-- AIM OF THE TASK --
Reproduce without change the lines in the material below that run from the one with "You are a computer-use agent. This" to the end, and nothing more.

-- GIVEN ENTRIES --
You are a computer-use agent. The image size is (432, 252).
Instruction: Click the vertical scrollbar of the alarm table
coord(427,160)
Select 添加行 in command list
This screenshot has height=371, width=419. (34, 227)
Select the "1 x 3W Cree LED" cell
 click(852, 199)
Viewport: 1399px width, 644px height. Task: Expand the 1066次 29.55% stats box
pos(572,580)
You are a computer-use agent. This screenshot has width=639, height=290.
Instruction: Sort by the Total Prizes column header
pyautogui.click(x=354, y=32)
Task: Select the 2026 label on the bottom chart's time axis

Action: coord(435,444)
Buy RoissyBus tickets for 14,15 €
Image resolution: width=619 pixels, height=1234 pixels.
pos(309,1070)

-- FINISHED EXERCISE --
You are a computer-use agent. This screenshot has width=639, height=290.
Instruction: Sort by the Total Prizes column header
pyautogui.click(x=354, y=32)
Task: Select the 2026 label on the bottom chart's time axis

Action: coord(435,444)
Buy RoissyBus tickets for 14,15 €
Image resolution: width=619 pixels, height=1234 pixels.
pos(309,1070)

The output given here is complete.